═════ TEXT EXTRACT ═════

The following two prayers are excerpted from a collection of Walter Brueggemann’s prayers Awed to Heaven Rooted in Earth (153-4). Brueggemann  is brilliant at exposing our complicity in systems of injustice (both in his scholarship and prayers). May these prayers guide us in this season of repentance:

Loss is Indeed Our Gain

The Pushing and Shoving in the world is endless.

      We are pushed and shoved.

      And we do our share of pushing and shoving

           in our great anxiety.

     And in the middle of that

           you have set down your beloved suffering son

           who was like a sheep led to slaughter

            who opened not his mouth.

     We seem not able,

     so we ask you to create space in our life

     where we may ponder his suffering

     and your summons for us to suffer with him,

     suspecting that suffering is the only way to newness.

So we pray for your church in these Lenten days,

     when we are driven to denial —

           not to notice the suffering, 

           not to engage it,

           not to acknowledge it.

So be that way of truth among us

       that we should not deceive ourselves

That we shall see that loss is indeed our gain.

We give you thanks for that mystery from which we live.

Amen.

* * * * * * * * * * * * * * *

Revise our taking

You, You giver!

You have given light and life to the world;

You have given freedom from Pharaoh to your people Israel;

You have given your only Son for the sake of the world;

You have given yourself to us;

You have given and forgiven,

                 and you remember our sins no more. 

And we, in response, are takers:

       We take eagerly what you give us;

       we take from our neighbors near at hand as is acceptable;

       we take from our unseen neighbors greedily and acquisitively;

       we take from our weak neighbors thoutlessly;

       we take all that we can lay our hands on.

It dawns on us that our taking does not match your giving.

In this Lenten season revise our taking,

               that it may be grateful and disciplined

              even as you give in was generous and overwhelming.

═════ ROWS ═════

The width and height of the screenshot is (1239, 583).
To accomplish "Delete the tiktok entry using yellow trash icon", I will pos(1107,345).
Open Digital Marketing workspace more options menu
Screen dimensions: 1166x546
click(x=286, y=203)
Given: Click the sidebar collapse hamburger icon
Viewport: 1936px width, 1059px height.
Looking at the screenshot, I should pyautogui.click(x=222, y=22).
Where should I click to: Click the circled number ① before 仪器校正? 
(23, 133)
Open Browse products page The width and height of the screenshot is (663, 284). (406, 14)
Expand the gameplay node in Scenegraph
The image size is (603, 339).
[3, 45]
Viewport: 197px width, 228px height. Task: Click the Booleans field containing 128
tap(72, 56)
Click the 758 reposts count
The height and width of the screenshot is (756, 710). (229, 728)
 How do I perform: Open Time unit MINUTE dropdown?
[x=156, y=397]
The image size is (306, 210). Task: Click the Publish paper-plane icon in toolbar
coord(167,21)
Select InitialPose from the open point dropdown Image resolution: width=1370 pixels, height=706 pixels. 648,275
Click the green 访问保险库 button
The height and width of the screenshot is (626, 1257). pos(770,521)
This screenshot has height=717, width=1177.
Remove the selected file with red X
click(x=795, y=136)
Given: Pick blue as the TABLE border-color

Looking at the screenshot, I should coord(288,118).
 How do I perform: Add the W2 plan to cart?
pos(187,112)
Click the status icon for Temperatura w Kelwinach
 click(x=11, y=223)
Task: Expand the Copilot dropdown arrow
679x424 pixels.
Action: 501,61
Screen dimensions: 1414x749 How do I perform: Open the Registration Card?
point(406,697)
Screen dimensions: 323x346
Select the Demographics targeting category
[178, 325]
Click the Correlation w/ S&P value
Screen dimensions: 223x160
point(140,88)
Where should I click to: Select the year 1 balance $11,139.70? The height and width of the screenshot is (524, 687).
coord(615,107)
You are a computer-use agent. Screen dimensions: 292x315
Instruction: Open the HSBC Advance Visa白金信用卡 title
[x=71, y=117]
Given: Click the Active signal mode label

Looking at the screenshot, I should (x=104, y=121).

═════

Answer these questions about the Lenten prayers.
1. From which collection are the two prayers excerpted?
2. In the prayer "Loss is Indeed Our Gain," to what is the suffering son likened?
3. In the prayer "Revise our taking," from whom is Israel said to have been given freedom?

1. Awed to Heaven Rooted in Earth
2. A sheep led to slaughter
3. Pharaoh